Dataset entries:
________________

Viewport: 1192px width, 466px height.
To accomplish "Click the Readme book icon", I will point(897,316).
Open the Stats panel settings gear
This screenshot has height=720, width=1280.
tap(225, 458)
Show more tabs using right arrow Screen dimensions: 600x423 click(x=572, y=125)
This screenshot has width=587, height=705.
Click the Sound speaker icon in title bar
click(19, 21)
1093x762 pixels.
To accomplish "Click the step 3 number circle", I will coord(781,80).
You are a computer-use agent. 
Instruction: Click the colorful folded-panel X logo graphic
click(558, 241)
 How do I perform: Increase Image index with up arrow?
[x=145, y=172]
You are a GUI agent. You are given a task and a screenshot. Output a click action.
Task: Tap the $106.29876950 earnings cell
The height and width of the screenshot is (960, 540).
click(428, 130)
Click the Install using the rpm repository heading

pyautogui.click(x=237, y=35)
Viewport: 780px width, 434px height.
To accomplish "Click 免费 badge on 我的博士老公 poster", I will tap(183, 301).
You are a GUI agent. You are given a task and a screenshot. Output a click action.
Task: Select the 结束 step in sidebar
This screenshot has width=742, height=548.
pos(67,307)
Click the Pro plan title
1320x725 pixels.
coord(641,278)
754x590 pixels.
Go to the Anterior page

________________

**Assignment:**
Copy exactly the stretch of data above from the line with "How do I perform: Increase" through the line with "Viewport: 780px width, 434px height.", and omit all other lines.

**Solved exercise:**
 How do I perform: Increase Image index with up arrow?
[x=145, y=172]
You are a GUI agent. You are given a task and a screenshot. Output a click action.
Task: Tap the $106.29876950 earnings cell
The height and width of the screenshot is (960, 540).
click(428, 130)
Click the Install using the rpm repository heading

pyautogui.click(x=237, y=35)
Viewport: 780px width, 434px height.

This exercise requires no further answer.